What is expected:
An image-free reproduction of the data below is needed: print it exactly.
□ □ □ □
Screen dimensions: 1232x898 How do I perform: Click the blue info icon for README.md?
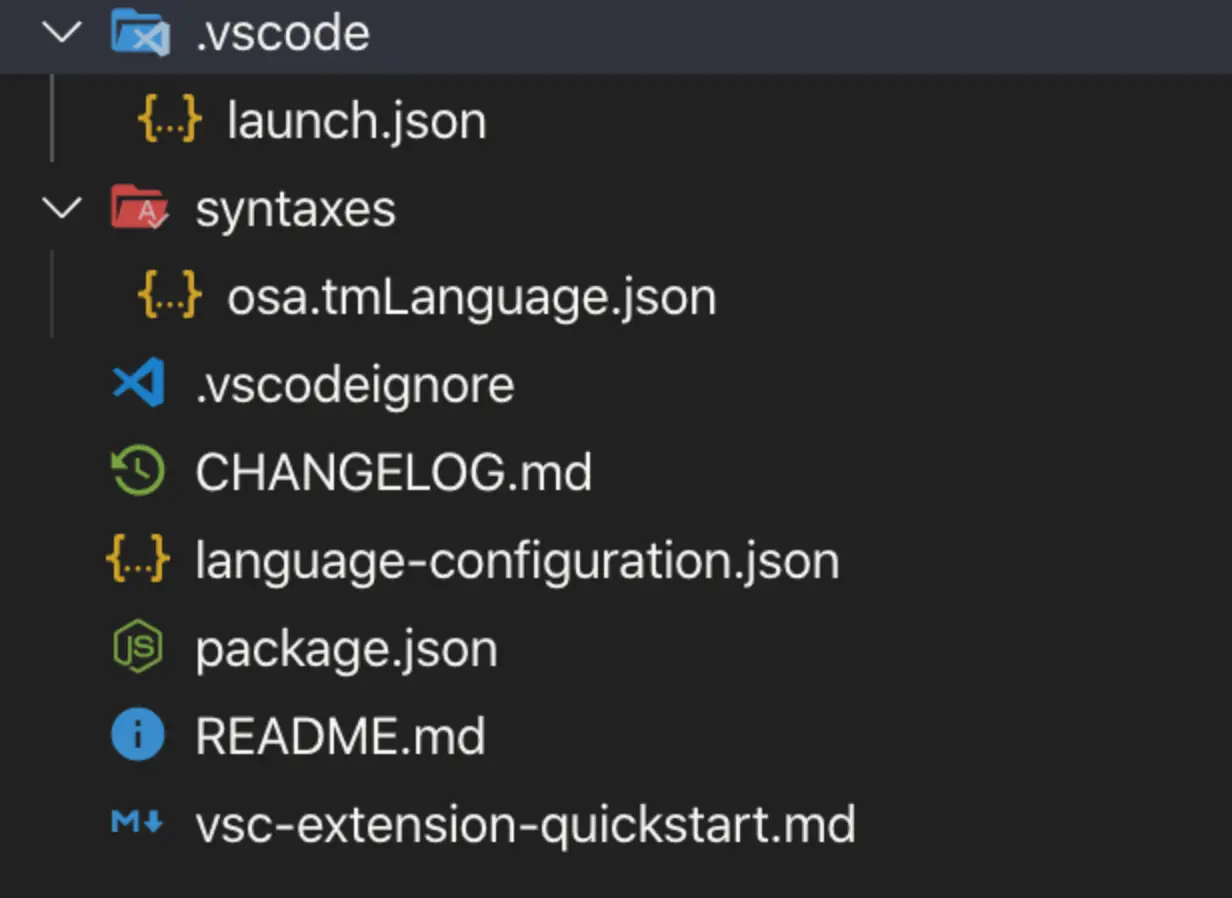[138, 736]
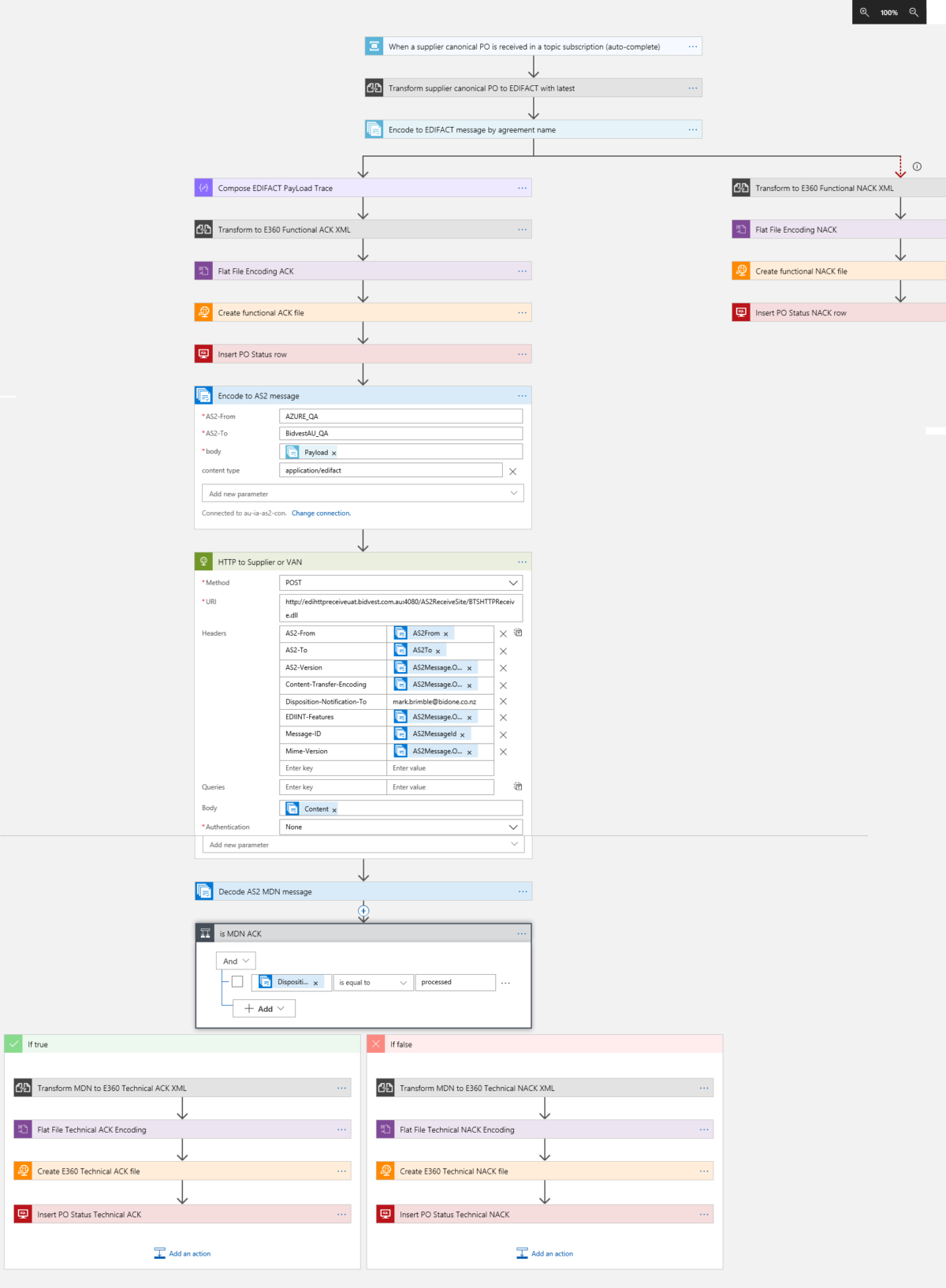Zoom out using the magnifier minus icon
This screenshot has width=946, height=1288.
coord(914,12)
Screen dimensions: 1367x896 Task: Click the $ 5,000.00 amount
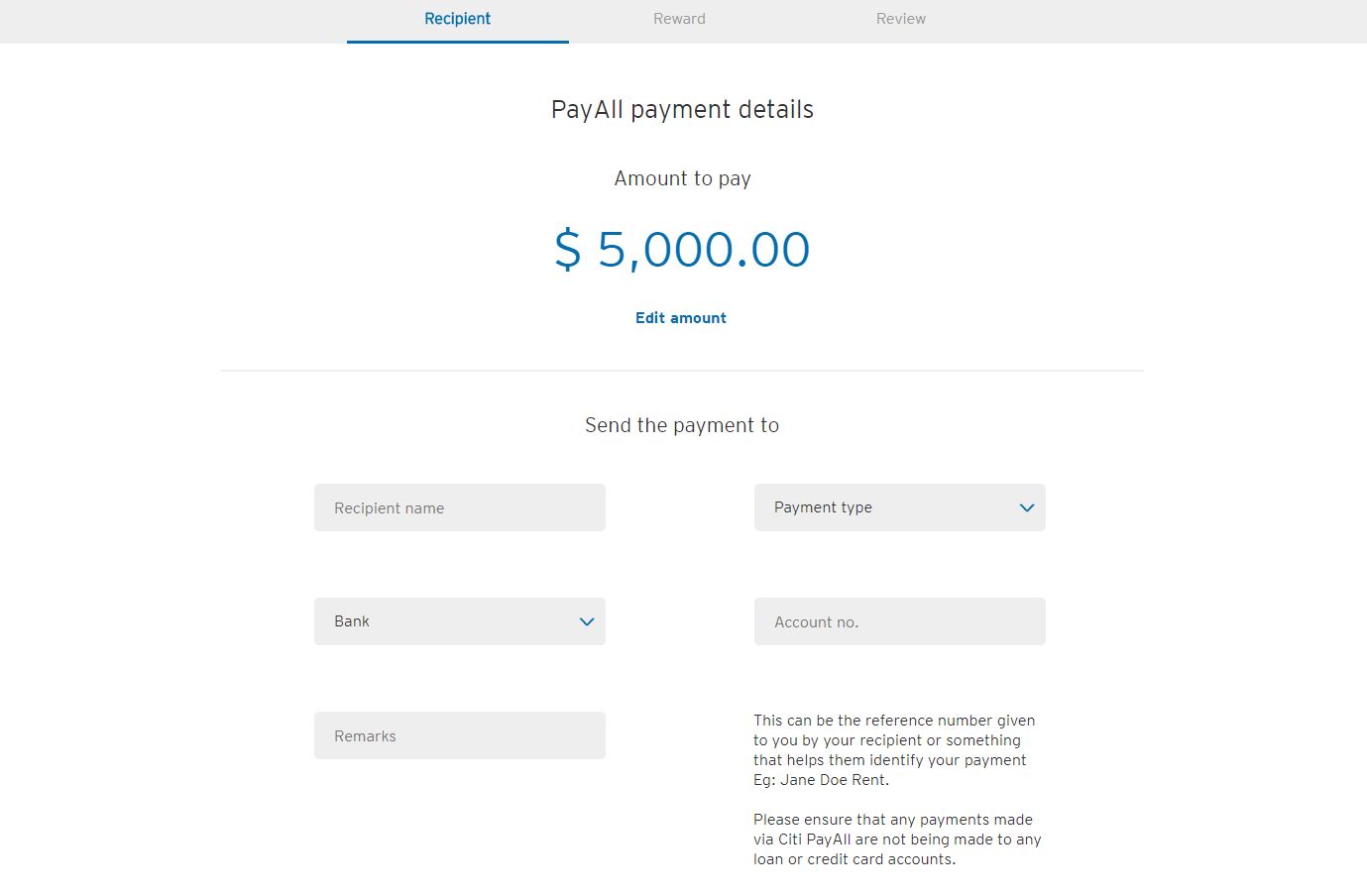[x=682, y=249]
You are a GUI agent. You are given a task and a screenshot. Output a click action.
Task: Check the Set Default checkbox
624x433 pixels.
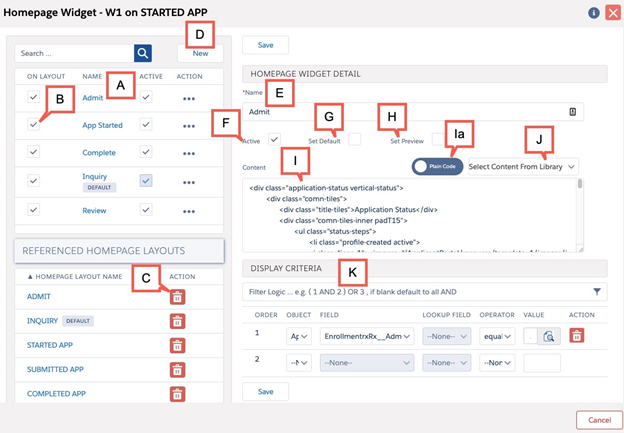pos(354,139)
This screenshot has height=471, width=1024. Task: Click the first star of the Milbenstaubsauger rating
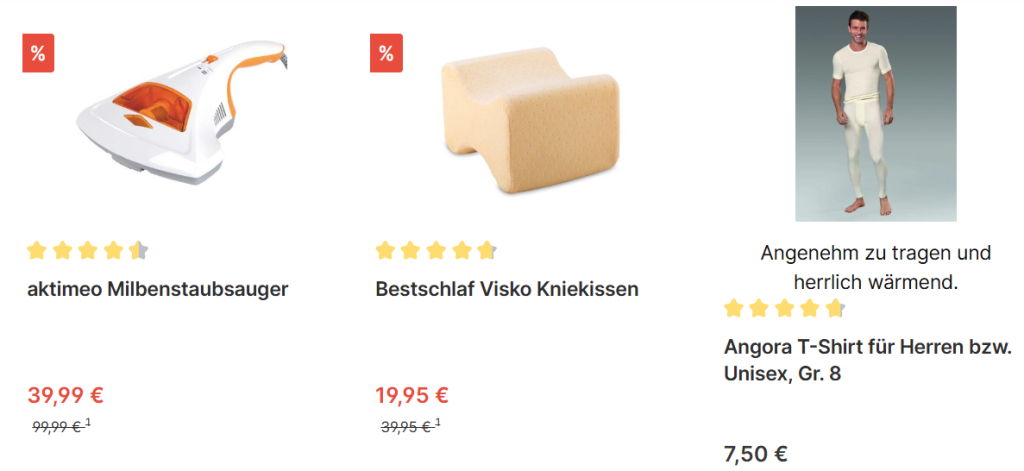(37, 250)
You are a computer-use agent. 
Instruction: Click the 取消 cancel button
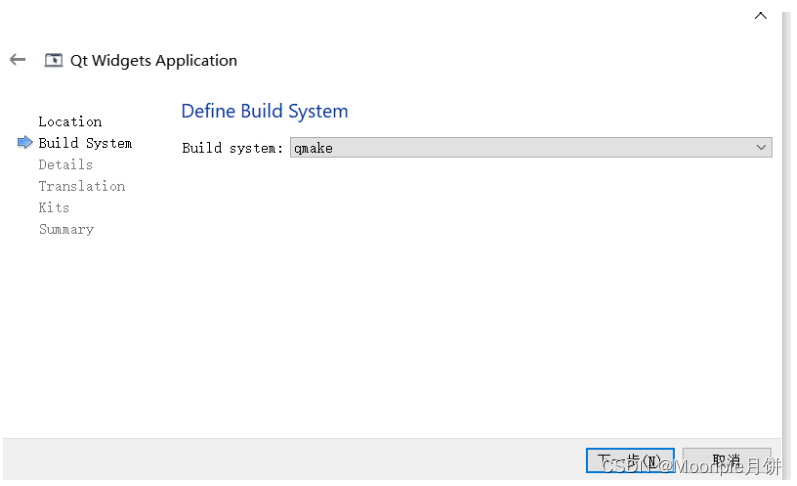[x=726, y=461]
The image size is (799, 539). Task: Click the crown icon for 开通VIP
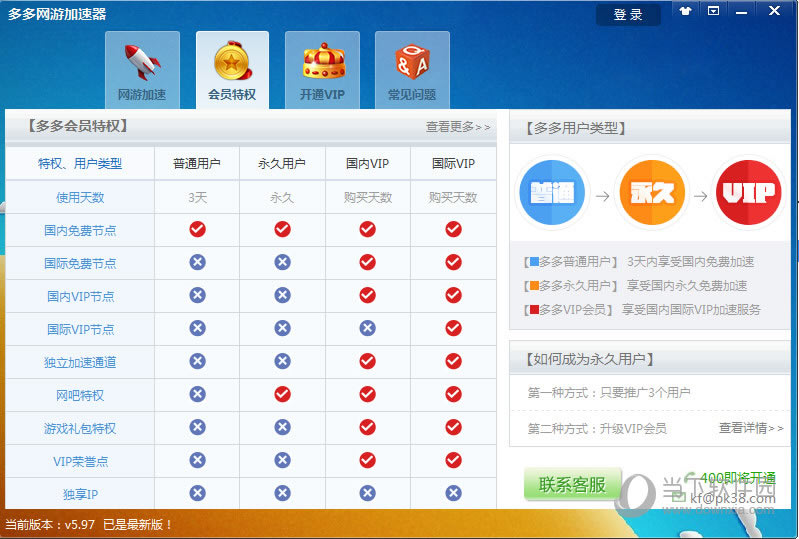[322, 63]
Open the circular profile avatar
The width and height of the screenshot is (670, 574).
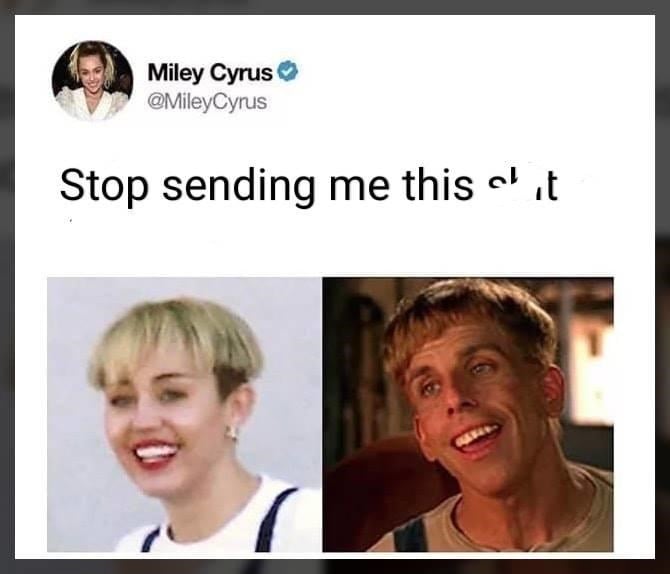(x=92, y=81)
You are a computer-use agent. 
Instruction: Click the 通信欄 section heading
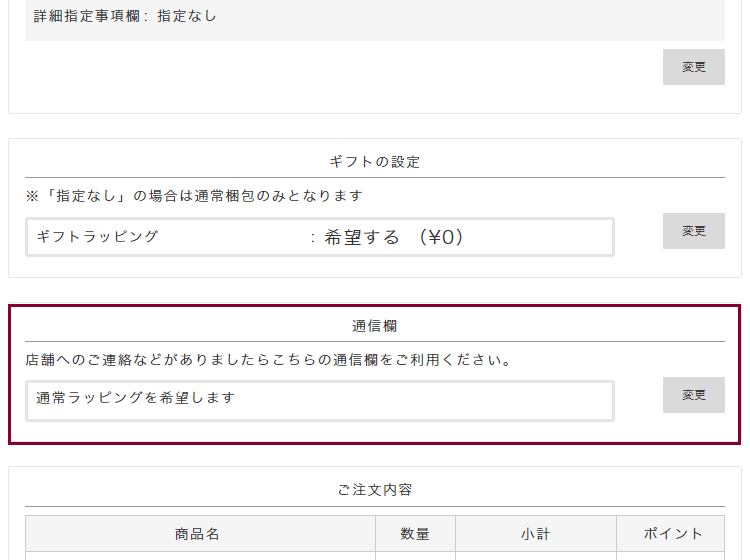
□ □ □ □
Output:
Screen dimensions: 1232x898 How do I perform: Click the blue info icon for README.md?
[138, 736]
Zoom out using the magnifier minus icon
This screenshot has width=946, height=1288.
coord(914,12)
Screen dimensions: 1367x896 Task: Click the $ 5,000.00 amount
[x=682, y=249]
You are a GUI agent. You are given a task and a screenshot. Output a click action.
Task: Check the Set Default checkbox
624x433 pixels.
pos(354,139)
This screenshot has height=471, width=1024. Task: Click the first star of the Milbenstaubsauger rating
(37, 250)
You are a computer-use agent. 
Instruction: Click the 取消 cancel button
[x=726, y=461]
The image size is (799, 539). Task: Click the crown icon for 开通VIP
[322, 63]
Open the circular profile avatar
The width and height of the screenshot is (670, 574).
(x=92, y=81)
You are a computer-use agent. 
Instruction: Click the 通信欄 section heading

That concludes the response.